• **ACTION ITEM**:
The records below must be transcribed exactly. Do not include the pictures.

(Dataset entries)

*** Block opens ***

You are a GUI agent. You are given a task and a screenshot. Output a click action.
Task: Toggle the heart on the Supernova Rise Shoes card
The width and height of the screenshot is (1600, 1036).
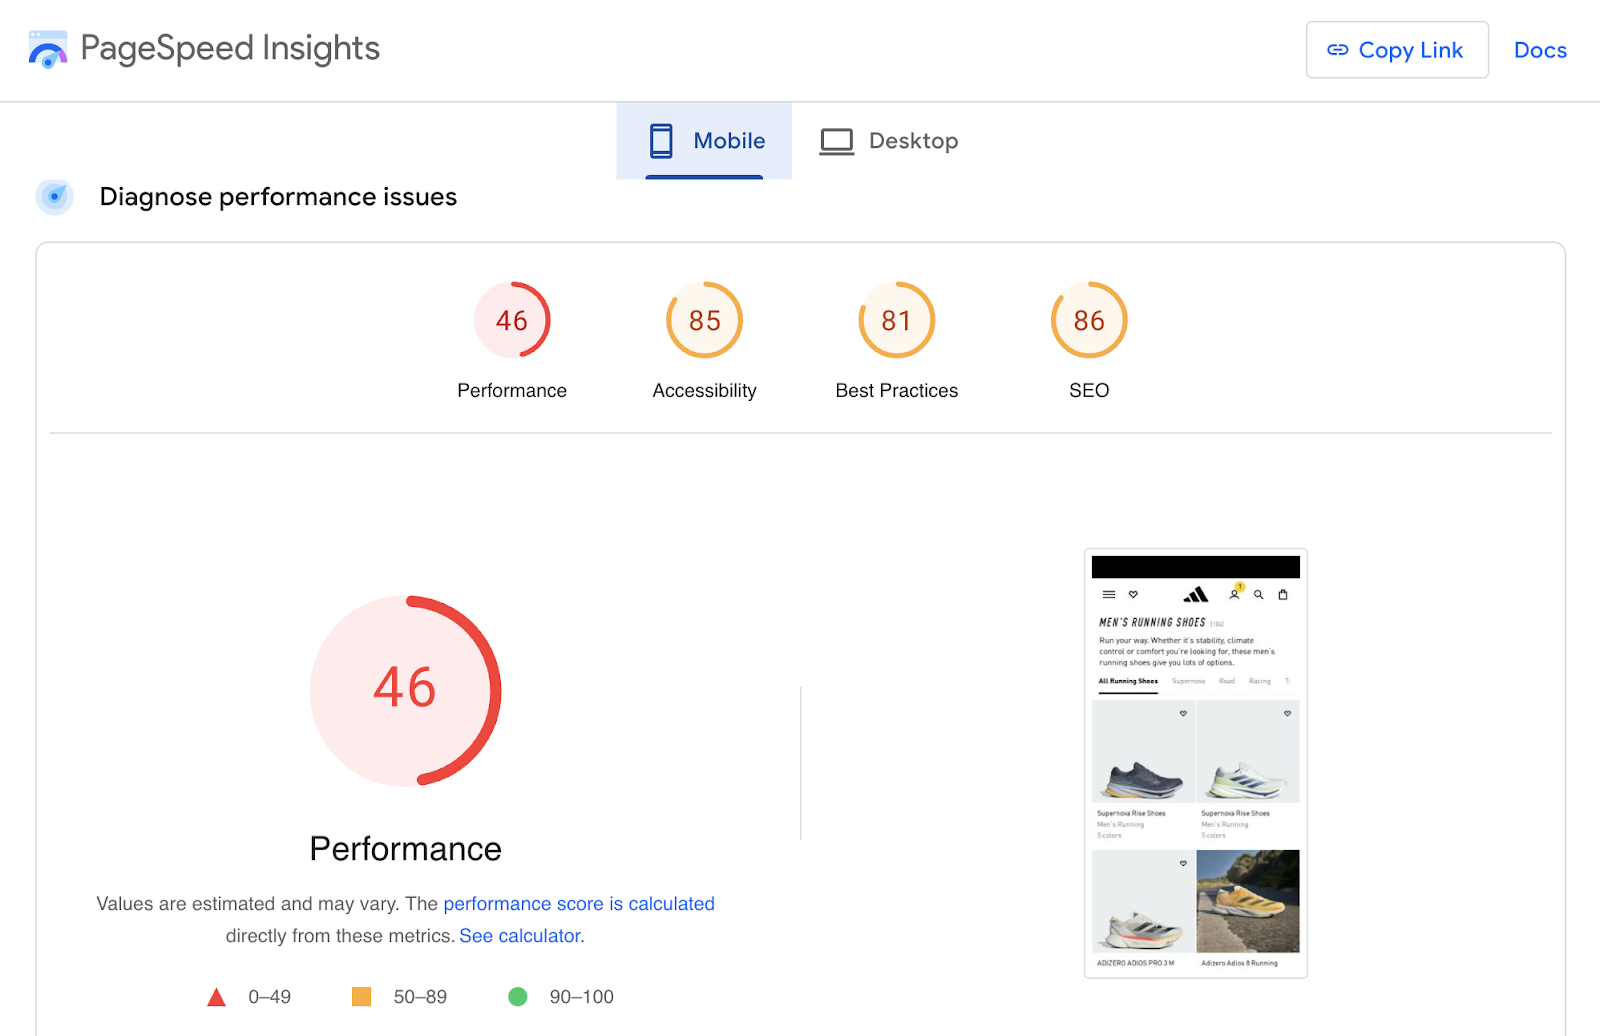[1183, 714]
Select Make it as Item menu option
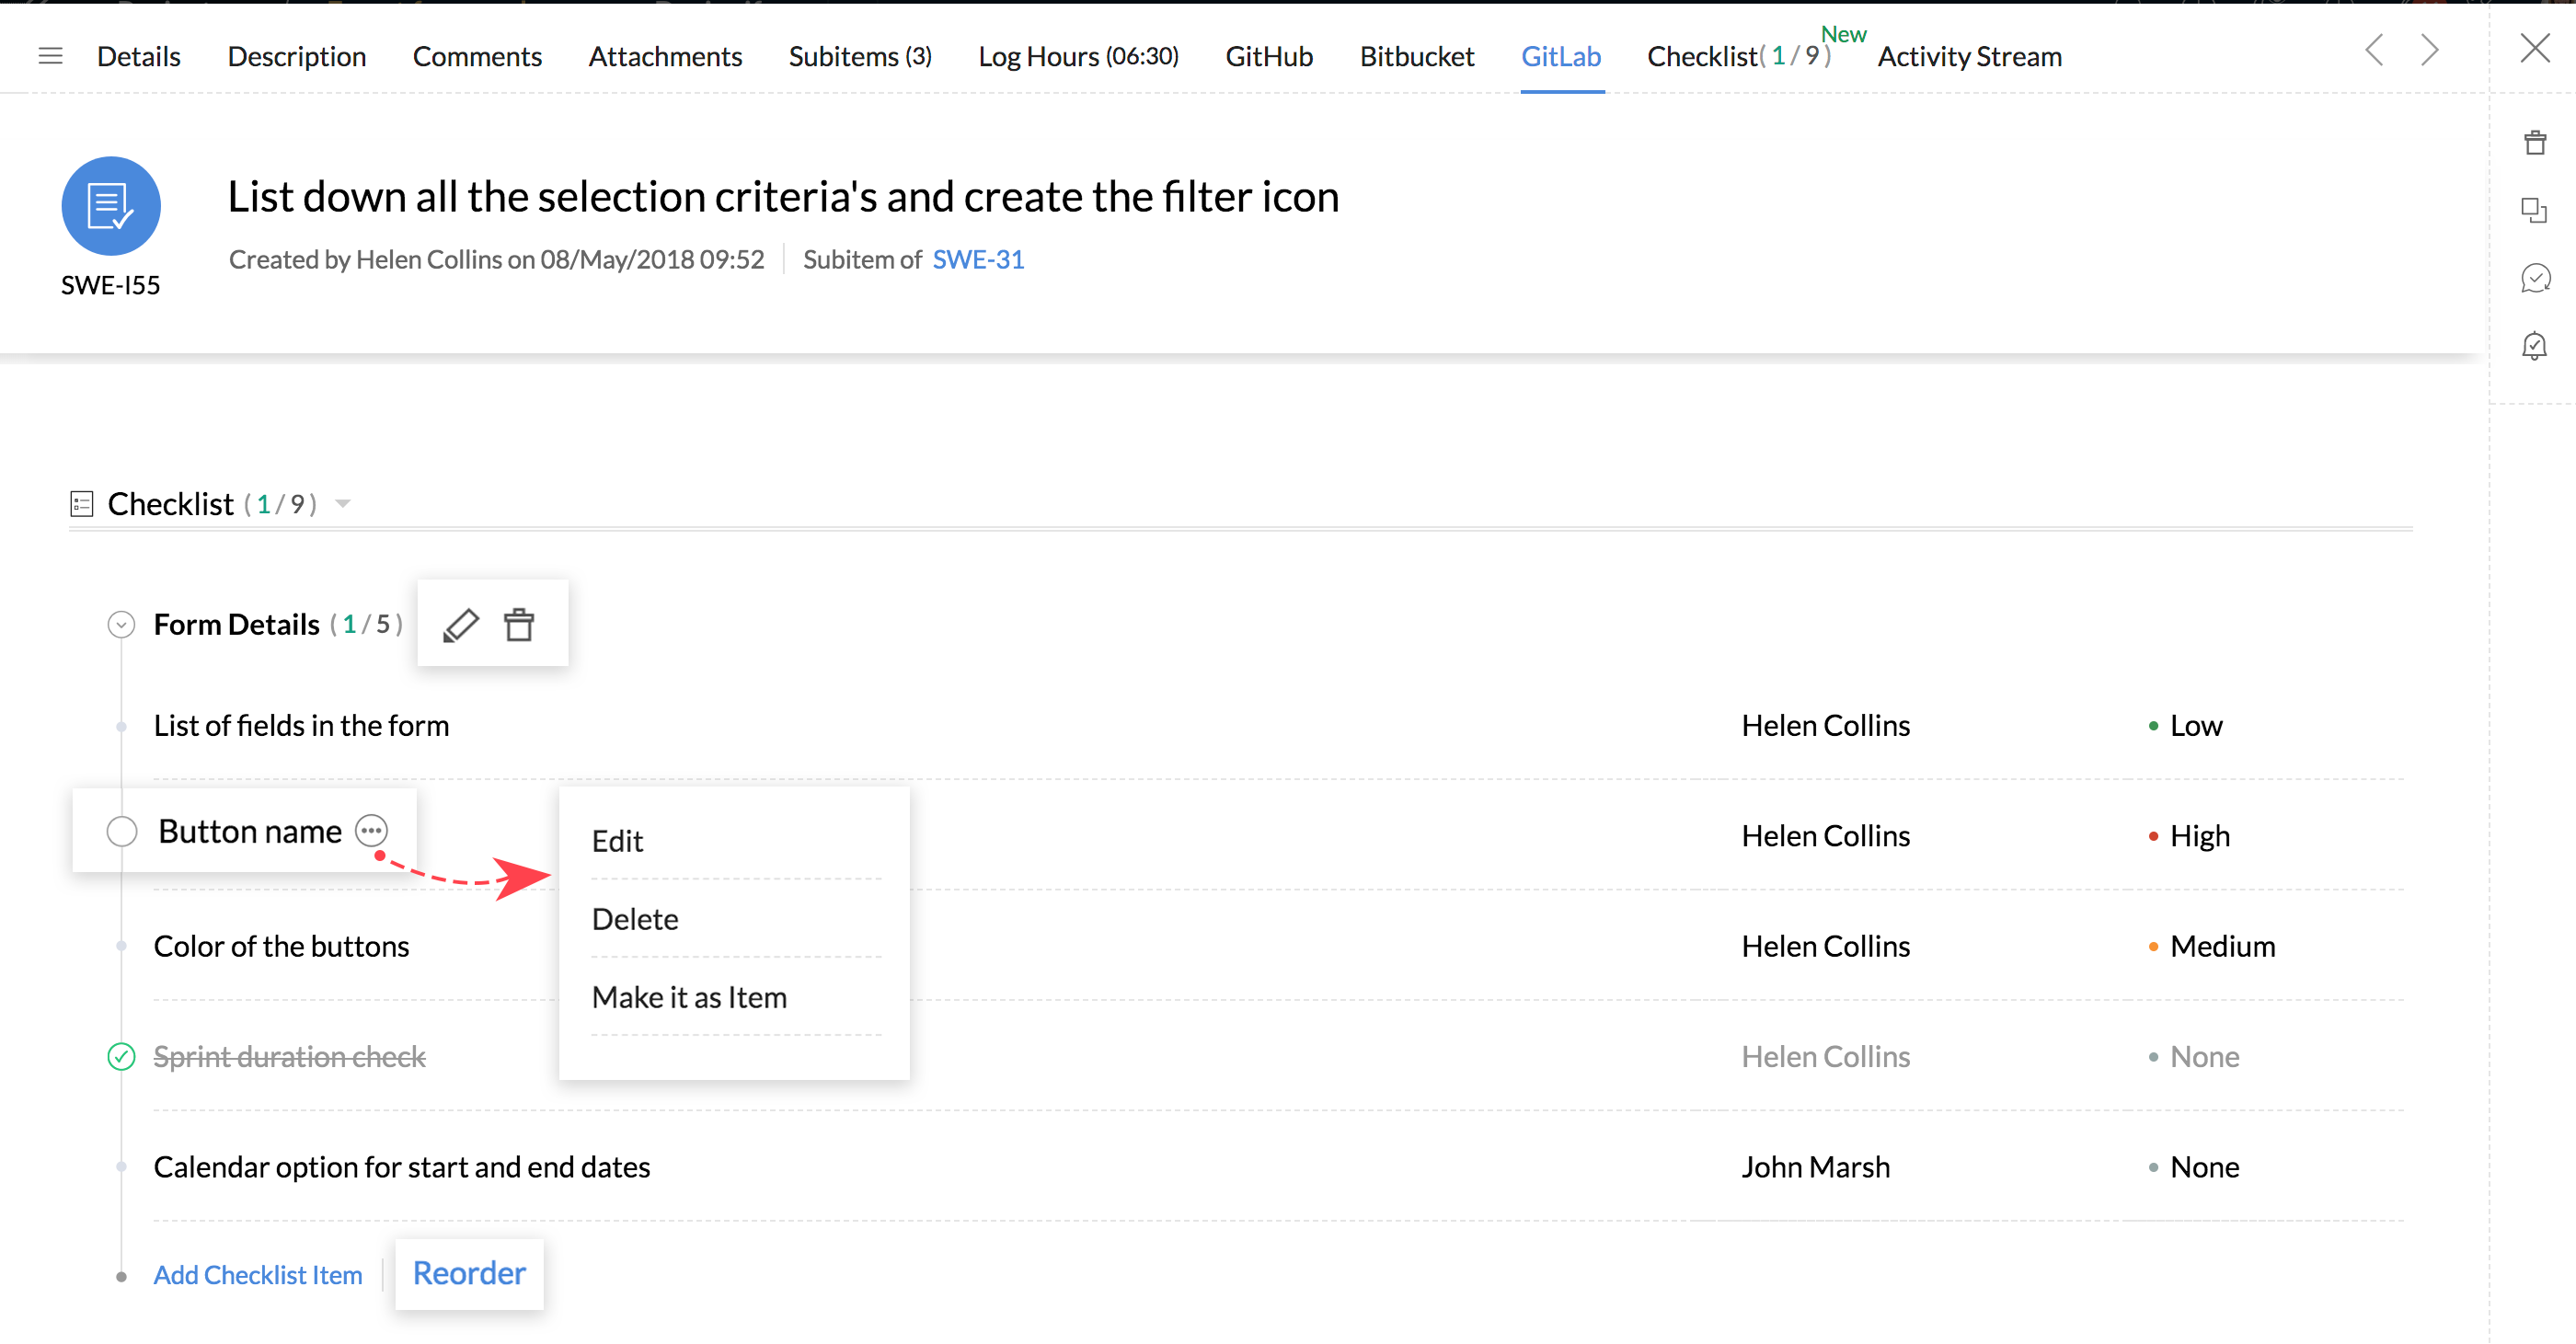The width and height of the screenshot is (2576, 1344). pos(689,997)
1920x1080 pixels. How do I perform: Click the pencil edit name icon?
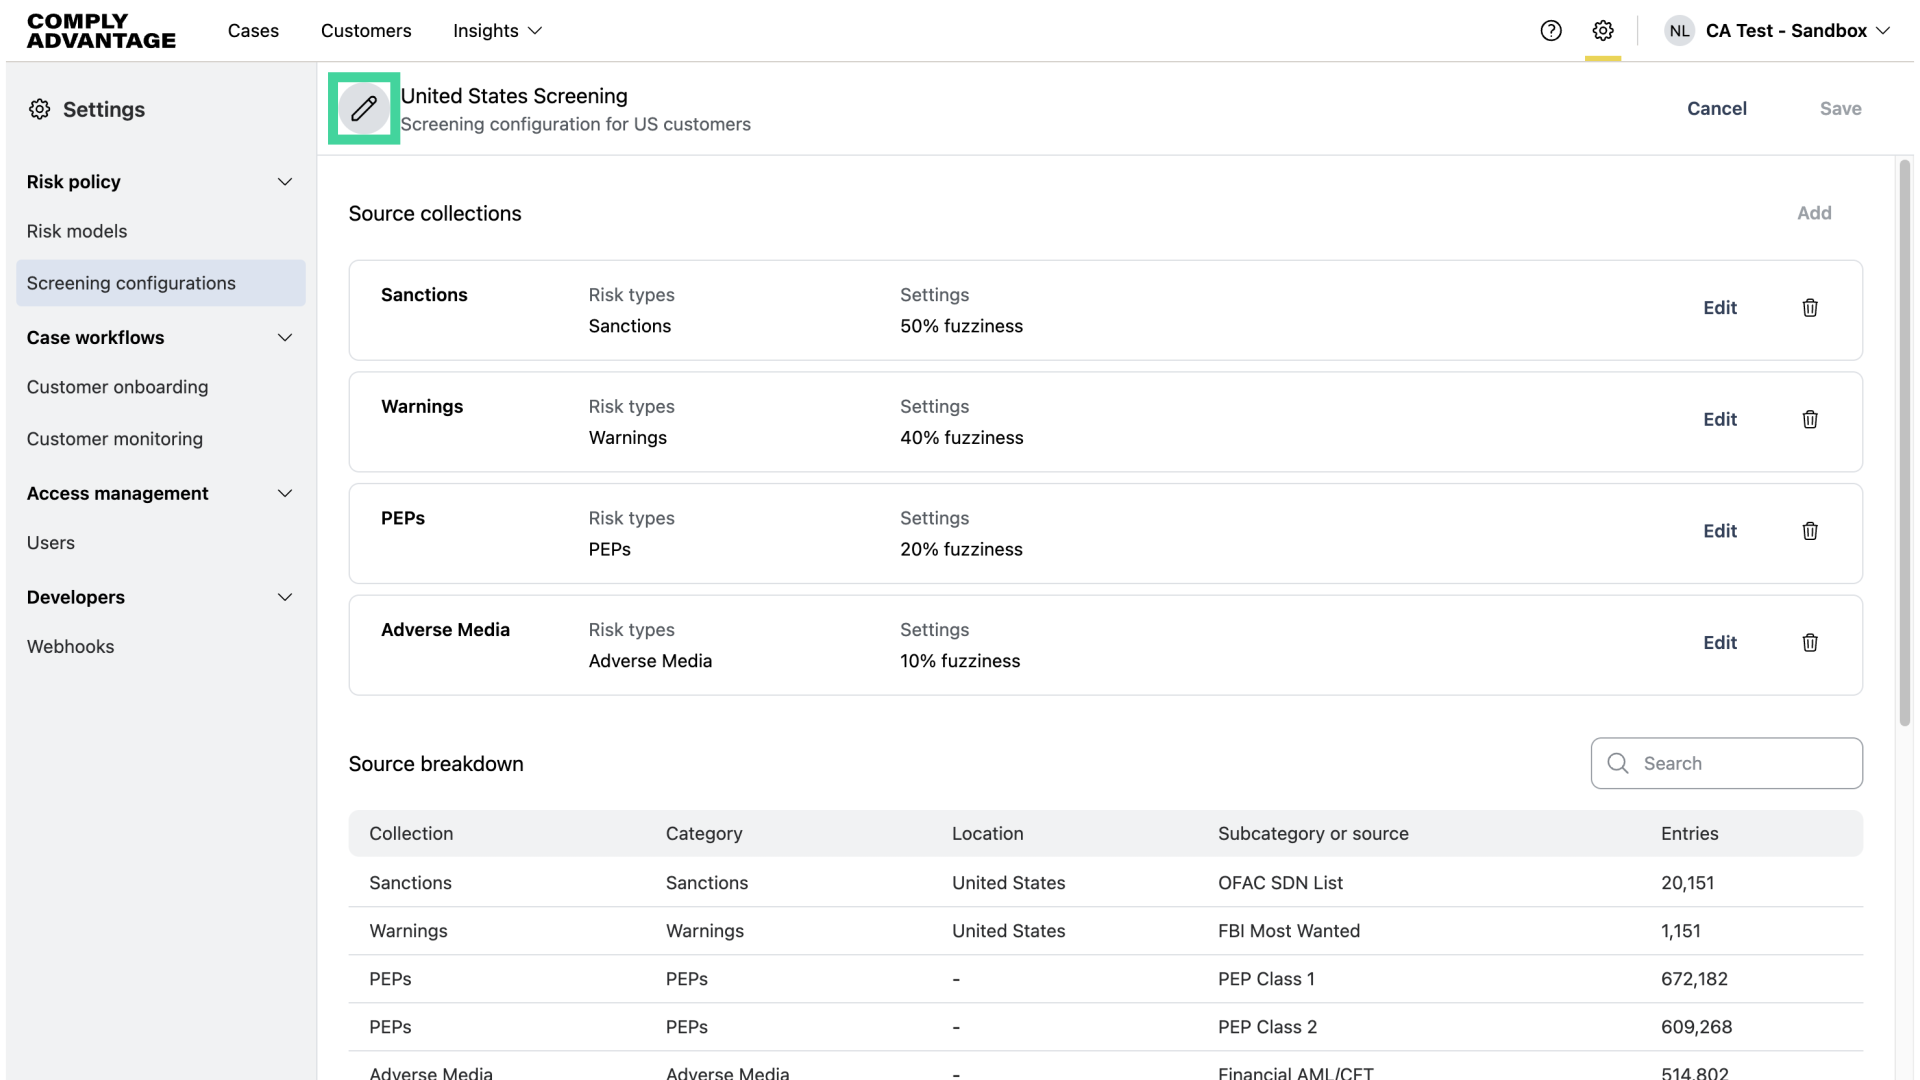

*** Block closes ***

• **ANSWER TO THIS PROBLEM**:
You are a GUI agent. You are given a task and a screenshot. Output a click action.
Task: Toggle the heart on the Supernova Rise Shoes card
The width and height of the screenshot is (1600, 1036).
[1183, 714]
Select Make it as Item menu option
The width and height of the screenshot is (2576, 1344). pos(689,997)
1920x1080 pixels. How do I perform: Click the pencil edit name icon?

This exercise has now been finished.